The rabbit hopped forward and stopped, its whiskers twitching. Its red eyes shone bright under the naked bulb hanging overhead.

"I'm not," he insisted hopelessly, and tried to stop breathing because his head was pounding and each inhale burned his lungs and made the room fade for a split second of nauseous gray.

"Axel?" Roxas's voice, drifting in from the other side of the door. Axel squeezed his eyes shut and heard more emotion in that one word than he ever thought possible coming from the boy.

His chest hurt.

"Axel? Hey, open up."

Axel.

Axel Axel Axel.

He drifted off to the sound of his own name, the two syllables beating into his brain like a song on loop. It had never sounded lovelier.

!

This was...odd.

A pair of blue eyes greeted him as he squinted blearily at the face hovering a few inches above his own. Which made no sense until he felt the hard press of the floor beneath him and he realized he was still lying flat on his back in the bathroom.

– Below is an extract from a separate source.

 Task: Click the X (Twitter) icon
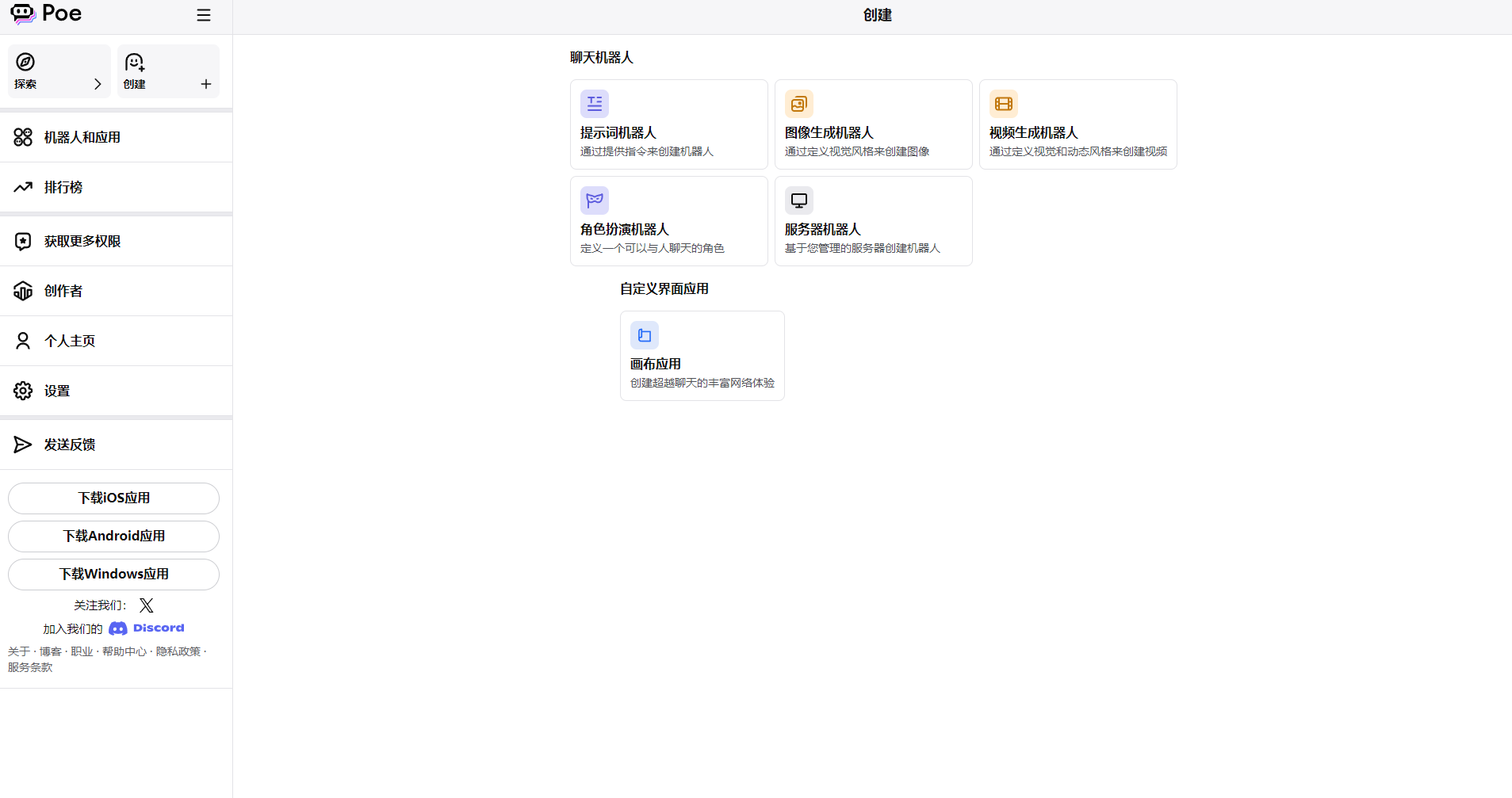click(x=146, y=605)
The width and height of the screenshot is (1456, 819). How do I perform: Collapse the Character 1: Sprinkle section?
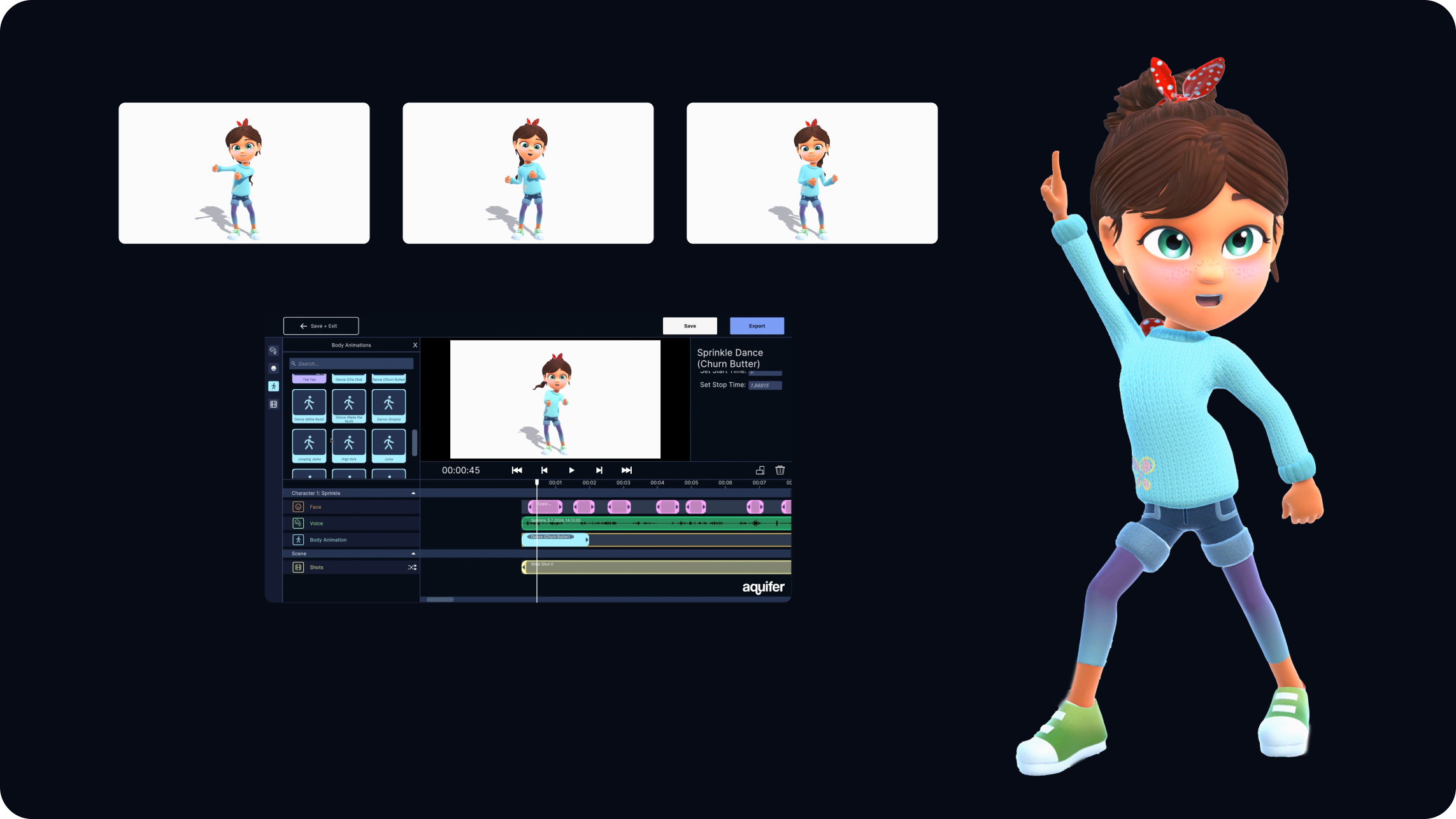pyautogui.click(x=413, y=493)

Roxas sucked in a sharp breath and let it out. "Fuck," the boy said, rocking back on his heels. His face was stark white, dragging up thoughts of bandages and hospital sheets and sterilized dead things.

Axel groaned and tried to sit up.

Kairi appeared beside him and bent down, not even bothering to hide her tears this time as she smiled and tucked her hair behind one ear.

"God, Axel. I think I would kill you if I didn't love you so much." She laughed and a few tears dropped onto his face. Her small hands hooked under one of his arms and Roxas took his other side. Together, they pulled him up and positioned him so he was propped up against the wall.

"You're real?" Axel mumbled. He reached out and fumbled around until he found Roxas's hand. Roxas gripped back painfully hard and nodded.

Past the sound of the approaching sirens and the normal city clamor, Axel could hear Roxas's soft voice saying,

"As real as you are. Fucker."

"Oh." He blinked and tried to focus on the pale face before him, the blue eyes trained on his own. He whispered, "Then I think I might be in love with you."

Just before he blacked out, he thought he caught a glimpse of Roxas's brilliant white smile.

!

"I'm sick," Axel said. His body was strapped down to the bed with strips of old leather, worn soft from years of restraining bodies. He wiggled his fingers and Roxas placed his cold hand over them, squeezing quickly.

Roxas said, "I know. I just don't care."

"You're the crazy one, then." Axel laughed and saw an answering twitch in Roxas's lips. His chest felt light, so light, lighter than a hot air balloon. Axel was ready to fly out of the building and never come back but something was holding him down.

"Maybe," Roxas said, leaning over him, each breath tickling Axel's face. He whispered, "What are you going to do about it?"

Axel arched up and kissed the smirking face fiercely, claiming it for his own. In the back of his mind, he heard the snap of a blade being drawn and then felt a brief tug before the leather straps slipped away.

"Ready to go?" Roxas asked.

Axel nodded, felt his breath catch in his throat.

He had found the cure to everything and it was fucking beautiful.